I read an article today that completely boggled my mind. It was talking about a single mother with 3 children - 1 older daughter and 8 year old twins (one boy, one girl). The mother was talking about how her twins share a room and she has gotten a lot of bad reactions to this situation. Apparently most people feel like parents have an obligation to buy a house large enough so all children may have a separate room and failure to do so is some sort of a social crime. The part that blew me right away was the attitude displayed in the comments... many people felt that it was *extremely* dangerous to have two children of the opposite gender sharing a room because they might see each other naked!
Oh no, a penis!
Ack, a vagina!
What do they expect will come of this? Does anyone really think that the children will instantly decide to have some kind of underage incestuous love affair because they caught a glimpse of the other's genitals? It makes me crazy to think that people assume something terrible will come of looking at someone of the opposite gender without clothes on. The children will be curious as to the differences, no doubt, but with regular exposure they will come to the conclusion that 'I have these bits, and they have these other, different bits' and then move on. I personally like to lay the blame for this mostly at the doorstep of religion but I assume the source of our collective terror of the power of exposed sex organs probably comes from many sources. It certainly seems ridiculous when you consider the sorts of swimsuits people wear - there is a tiny strip of cloth covering the smallest portion of the offending region that is legal and yet somehow this is different from actually being naked?

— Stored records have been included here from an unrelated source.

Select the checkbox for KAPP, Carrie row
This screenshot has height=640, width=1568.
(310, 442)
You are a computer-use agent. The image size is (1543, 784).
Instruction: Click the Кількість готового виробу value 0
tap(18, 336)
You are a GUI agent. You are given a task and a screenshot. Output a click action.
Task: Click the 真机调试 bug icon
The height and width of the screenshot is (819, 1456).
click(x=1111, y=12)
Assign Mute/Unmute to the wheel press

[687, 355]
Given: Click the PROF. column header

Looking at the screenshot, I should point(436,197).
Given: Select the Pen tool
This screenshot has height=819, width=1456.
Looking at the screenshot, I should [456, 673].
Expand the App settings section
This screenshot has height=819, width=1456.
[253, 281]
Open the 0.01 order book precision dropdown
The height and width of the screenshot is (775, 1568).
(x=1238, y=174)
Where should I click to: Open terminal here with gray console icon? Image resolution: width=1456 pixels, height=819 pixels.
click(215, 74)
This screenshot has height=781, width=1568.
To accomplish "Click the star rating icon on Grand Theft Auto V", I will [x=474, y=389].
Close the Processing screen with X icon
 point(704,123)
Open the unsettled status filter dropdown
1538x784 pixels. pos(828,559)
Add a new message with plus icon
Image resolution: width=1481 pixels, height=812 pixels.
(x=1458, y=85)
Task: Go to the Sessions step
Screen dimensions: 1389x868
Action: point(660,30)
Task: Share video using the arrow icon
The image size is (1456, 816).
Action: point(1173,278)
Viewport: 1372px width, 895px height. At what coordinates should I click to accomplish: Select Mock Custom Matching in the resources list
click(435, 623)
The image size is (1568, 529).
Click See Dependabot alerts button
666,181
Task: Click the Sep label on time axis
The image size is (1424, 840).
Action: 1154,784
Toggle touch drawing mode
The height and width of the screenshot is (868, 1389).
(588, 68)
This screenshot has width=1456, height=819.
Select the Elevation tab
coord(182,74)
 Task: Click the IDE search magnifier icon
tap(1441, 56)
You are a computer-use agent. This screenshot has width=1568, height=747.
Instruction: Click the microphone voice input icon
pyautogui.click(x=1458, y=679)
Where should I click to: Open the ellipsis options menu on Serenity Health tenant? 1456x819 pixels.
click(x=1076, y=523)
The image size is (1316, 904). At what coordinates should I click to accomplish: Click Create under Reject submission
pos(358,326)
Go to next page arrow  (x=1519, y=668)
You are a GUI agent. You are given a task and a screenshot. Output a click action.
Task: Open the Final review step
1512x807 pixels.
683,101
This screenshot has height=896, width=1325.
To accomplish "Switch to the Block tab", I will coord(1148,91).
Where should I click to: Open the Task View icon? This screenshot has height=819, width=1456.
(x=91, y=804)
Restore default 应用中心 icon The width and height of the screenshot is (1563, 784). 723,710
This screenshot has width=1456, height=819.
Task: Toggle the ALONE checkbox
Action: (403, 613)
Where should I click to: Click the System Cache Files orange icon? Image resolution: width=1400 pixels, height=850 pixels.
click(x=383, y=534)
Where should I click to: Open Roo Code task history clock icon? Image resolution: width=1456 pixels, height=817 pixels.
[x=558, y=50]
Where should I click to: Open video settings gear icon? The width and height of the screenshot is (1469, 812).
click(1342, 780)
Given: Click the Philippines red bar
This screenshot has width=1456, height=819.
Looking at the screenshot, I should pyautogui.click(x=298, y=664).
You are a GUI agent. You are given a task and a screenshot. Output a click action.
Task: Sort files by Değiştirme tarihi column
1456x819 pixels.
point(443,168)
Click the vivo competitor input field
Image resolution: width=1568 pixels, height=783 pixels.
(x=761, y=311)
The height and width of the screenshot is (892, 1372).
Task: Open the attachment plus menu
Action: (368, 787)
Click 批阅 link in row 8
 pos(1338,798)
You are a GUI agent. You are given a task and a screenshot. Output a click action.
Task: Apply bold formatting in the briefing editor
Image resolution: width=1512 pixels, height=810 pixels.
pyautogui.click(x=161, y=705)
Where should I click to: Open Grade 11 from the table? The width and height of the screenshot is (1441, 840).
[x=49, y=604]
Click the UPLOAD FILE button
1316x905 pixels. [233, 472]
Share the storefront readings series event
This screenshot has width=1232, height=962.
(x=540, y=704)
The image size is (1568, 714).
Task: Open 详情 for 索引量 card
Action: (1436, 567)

I cannot help but wonder at how this sense of propriety is resolved when one considers that so much of the world lives in tiny spaces where the expectation of a separate room for each individual is laughable. Much of the world lives in housing where families containing 10 people live in 1-2 rooms. There is no such thing as privacy under those conditions and we aren't even restricting it to children in this case - clearly sex has to be happening regularly to have all those children around but there isn't any place to have it that is away from the current flock. For the majority of our evolution it is clear that humans lived in large family groups where nudity and sex could have no expectation of privacy and in the modern day many people are still in that situation so I find the argument that it is a big problem to be lacking. As a matter of fact I am quite convinced that closeting children away from the other gender and treating genitals as something dirty and shameful creates problems rather than solving them.
It has been abundantly demonstrated that abstinence programs to control teenage pregnancy are an utter failure. We cannot avoid children learning about sex and sexuality thankfully but we can make sure they have the facts and attitude they need to make the best decisions possible. (Teenagers especially are still going to do foolish things but we can help them to do foolish things *less*) Teaching the facts instead of teaching shame and secrecy is by far the best way to make sure our children grow up comfortable with their own bodies and able to enter into sexual relationships with a healthy dose of preparedness.